Caudal Epidural Injection

Treating eye and vision conditions

What is the epidural space?
The covering over the nerve roots in the spine is called the dura. The space surrounding this dura is called the epidural space. This space is commonly used to deliver medications to the spine. Nerves travel through the epidural space before they travel down into your legs. The nerves leave the spine from small nerve holes, foramen. Inflammation of these nerve roots may cause pain in your hip, buttock and legs. These nerve roots may become inflamed due to irritation from a damaged disc or from contact with a bone spur.
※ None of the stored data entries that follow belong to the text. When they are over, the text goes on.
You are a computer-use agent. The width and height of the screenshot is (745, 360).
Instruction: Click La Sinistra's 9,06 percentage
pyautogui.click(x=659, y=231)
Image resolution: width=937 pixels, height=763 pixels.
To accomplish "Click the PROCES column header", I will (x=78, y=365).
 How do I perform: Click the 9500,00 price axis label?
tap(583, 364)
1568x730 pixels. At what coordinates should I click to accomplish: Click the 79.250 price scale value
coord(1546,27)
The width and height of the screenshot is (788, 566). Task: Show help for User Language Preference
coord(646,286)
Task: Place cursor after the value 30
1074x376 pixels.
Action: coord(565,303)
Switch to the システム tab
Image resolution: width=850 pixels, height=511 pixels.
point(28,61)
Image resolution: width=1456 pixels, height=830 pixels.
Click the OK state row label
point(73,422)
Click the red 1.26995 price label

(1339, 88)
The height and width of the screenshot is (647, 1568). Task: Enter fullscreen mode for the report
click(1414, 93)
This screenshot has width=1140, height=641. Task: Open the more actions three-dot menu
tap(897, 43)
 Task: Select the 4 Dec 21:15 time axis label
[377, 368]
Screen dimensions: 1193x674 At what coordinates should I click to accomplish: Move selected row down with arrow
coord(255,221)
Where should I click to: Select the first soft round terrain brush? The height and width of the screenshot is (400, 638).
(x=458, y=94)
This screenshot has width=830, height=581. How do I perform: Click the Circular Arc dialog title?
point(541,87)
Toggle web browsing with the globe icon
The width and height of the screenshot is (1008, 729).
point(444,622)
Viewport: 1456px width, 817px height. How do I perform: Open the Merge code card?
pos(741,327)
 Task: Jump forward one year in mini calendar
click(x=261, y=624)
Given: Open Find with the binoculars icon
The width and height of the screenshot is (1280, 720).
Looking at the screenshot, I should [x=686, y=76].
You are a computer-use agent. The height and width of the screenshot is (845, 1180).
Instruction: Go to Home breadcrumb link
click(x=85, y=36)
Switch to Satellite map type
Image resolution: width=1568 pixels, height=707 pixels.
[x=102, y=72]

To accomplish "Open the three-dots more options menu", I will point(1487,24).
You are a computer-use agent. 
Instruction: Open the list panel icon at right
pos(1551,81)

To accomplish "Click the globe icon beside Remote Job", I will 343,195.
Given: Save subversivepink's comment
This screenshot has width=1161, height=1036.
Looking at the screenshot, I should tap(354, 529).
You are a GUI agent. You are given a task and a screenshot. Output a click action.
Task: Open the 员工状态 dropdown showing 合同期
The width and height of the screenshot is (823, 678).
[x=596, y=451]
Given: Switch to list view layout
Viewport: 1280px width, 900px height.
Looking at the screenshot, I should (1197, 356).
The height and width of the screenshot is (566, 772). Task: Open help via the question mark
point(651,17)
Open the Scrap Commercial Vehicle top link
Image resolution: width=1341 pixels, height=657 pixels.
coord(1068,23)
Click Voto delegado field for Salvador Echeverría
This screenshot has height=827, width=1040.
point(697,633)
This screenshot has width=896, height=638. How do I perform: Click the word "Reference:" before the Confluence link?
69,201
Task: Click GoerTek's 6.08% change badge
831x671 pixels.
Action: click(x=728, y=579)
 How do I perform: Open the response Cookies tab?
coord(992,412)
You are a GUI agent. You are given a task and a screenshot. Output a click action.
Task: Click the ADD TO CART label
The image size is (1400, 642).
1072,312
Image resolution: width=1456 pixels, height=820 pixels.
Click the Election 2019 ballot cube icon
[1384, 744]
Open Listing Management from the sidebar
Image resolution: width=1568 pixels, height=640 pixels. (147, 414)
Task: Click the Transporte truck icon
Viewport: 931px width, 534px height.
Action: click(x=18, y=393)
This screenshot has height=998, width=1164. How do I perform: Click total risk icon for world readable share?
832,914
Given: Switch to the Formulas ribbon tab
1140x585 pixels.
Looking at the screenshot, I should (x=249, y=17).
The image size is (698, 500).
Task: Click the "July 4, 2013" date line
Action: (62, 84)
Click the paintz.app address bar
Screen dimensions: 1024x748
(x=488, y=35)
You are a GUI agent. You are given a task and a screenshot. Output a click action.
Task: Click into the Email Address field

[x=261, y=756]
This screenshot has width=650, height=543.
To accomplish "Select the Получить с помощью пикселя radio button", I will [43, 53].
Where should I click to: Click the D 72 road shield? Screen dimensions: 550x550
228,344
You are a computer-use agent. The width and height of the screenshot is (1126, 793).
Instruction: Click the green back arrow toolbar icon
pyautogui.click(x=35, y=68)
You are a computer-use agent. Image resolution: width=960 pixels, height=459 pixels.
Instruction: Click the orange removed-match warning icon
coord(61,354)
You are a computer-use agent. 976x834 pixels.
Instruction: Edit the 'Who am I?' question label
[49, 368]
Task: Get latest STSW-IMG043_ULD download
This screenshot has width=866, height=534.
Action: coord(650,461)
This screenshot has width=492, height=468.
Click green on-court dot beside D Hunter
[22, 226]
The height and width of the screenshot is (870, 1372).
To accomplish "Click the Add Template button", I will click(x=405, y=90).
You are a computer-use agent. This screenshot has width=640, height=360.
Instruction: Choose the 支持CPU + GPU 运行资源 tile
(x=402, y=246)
What is a caudal epidural injection and why is it helpful?
A caudal epidural injection places anti-inflammatory medicine into the epidural space to stop nerve root inflammation, therefore hopefully reducing hip, buttock and leg pain. This is more commonly used in those with previous back surgery to avoid the scar tissue at the surgical levels. By stopping or limiting nerve root inflammation we may be able to reduce your pain. The epidural injection may assist the injury to heal by reducing inflammation. Although not always helpful, it usually reduces pain within three to seven days. It may provide permanent relief or provide a period of pain relief that will allow other treatments like physical therapy to be more effective.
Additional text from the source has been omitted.